This article describes our progress on the first capability. The lossless extreme of LLM memory (the KV cache) stores every token verbatim, but a 128k-token context in some open-source models costs hundreds of gigabytes of state, and every decoding step attends over all of it. Recent compaction methods have shown that this cache can be replaced with a much shorter one that preserves the model's behavior. Attention Matching (Zweiger et al., 2026) decomposes the problem per KV-head, selecting compact keys and solving for biases and values analytically to produce a compact cache, with the analytical solution depending on the context. Cartridges (Eyuboglu et al., 2025) optimizes compact caches end-to-end via gradient descent. Both achieve strong quality at high compression ratios, but both run per-context optimization at inference time, spending seconds to minutes to hours compressing each new context. For a working memory layer, we need something that runs at forward-pass speed.

The connection to sparse autoencoders (SAEs) is what originally motivated this work. In classical sparse coding, you run an iteration optimization per input to find a sparse representation over a fixed dictionary. SAEs amortize this: they learn a single encoder that produces sparse codes in one forward pass, trading marginal per-input quality for orders-of-magnitude speed gains. Attention Matching and Cartridges are doing the sparse coding equivalent in running a bespoke optimization for every new context.

The question that launched this project was whether we can do what SAEs did for dictionary learning, but for KV cache compaction? Learn a fixed encoder that maps any full cache to a compact one in a single forward pass, generalizing across contexts the way an SAE generalizes across inputs?

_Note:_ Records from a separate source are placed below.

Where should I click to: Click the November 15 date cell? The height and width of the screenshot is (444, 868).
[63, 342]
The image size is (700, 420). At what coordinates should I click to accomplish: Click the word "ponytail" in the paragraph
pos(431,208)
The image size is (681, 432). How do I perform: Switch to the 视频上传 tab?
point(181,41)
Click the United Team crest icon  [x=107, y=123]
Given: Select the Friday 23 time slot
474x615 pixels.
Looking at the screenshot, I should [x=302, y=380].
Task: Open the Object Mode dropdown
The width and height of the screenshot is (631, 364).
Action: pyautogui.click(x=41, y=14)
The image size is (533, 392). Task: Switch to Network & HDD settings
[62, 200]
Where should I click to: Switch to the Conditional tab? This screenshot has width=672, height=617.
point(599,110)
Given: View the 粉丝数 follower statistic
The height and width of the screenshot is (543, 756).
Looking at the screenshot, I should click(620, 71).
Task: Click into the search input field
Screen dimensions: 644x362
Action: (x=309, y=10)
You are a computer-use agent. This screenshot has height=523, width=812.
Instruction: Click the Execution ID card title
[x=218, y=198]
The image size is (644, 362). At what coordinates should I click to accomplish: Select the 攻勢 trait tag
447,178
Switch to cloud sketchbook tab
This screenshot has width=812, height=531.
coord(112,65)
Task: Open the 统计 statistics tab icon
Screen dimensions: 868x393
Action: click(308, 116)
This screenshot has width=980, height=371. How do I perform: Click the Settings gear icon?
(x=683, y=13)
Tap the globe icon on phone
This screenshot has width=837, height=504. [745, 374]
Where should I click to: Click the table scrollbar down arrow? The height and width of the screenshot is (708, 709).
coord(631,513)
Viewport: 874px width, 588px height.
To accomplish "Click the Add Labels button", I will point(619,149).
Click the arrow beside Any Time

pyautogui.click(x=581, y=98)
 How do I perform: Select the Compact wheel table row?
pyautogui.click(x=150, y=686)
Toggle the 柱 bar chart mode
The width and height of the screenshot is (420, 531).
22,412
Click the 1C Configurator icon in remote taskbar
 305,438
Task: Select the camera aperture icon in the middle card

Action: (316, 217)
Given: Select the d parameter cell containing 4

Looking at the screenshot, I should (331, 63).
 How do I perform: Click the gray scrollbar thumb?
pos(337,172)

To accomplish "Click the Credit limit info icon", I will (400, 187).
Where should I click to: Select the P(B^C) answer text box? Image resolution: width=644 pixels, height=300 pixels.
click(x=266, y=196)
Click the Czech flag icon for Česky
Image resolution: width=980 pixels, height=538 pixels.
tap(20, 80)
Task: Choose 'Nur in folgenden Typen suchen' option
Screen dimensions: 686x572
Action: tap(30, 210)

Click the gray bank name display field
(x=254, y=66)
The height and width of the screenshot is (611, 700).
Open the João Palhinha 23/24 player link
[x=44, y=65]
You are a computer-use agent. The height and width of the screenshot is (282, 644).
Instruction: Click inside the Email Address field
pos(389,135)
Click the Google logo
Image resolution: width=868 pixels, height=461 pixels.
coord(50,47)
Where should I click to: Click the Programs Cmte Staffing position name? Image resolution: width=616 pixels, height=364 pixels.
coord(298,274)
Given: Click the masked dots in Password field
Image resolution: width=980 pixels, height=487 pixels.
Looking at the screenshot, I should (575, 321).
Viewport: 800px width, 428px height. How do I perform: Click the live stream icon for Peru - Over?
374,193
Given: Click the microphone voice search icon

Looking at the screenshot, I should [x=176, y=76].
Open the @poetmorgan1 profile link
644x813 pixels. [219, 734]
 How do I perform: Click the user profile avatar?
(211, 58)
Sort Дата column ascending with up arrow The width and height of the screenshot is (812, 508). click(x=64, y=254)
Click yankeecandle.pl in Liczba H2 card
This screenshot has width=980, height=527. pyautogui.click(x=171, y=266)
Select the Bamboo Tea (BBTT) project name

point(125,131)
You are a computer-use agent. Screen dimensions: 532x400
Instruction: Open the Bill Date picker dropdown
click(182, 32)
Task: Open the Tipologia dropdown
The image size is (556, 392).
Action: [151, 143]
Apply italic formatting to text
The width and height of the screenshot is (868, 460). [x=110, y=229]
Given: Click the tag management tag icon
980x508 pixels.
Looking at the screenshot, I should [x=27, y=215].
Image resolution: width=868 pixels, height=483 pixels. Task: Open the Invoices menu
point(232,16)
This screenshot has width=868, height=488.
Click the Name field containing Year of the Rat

STILL is a perceiver bottleneck that does exactly this. A fixed set of learned query vectors cross-attend into the full KV cache, producing compact keys and values in a single forward pass; a fast, differentiable compressed memory that the LLM can attend to as if it were real context. Applied iteratively in compressing one chunk, prepending it to the next, compressing again, etc, it can in principle process documents of arbitrary length while maintaining a fixed-size memory. The perceiver is trained via KL distillation: the student (LLM + compact cache) must match the teacher (LLM + full cache) on answer token distributions. The entire LLM is frozen; only the perceiver parameters (~7M per layer) receive gradients.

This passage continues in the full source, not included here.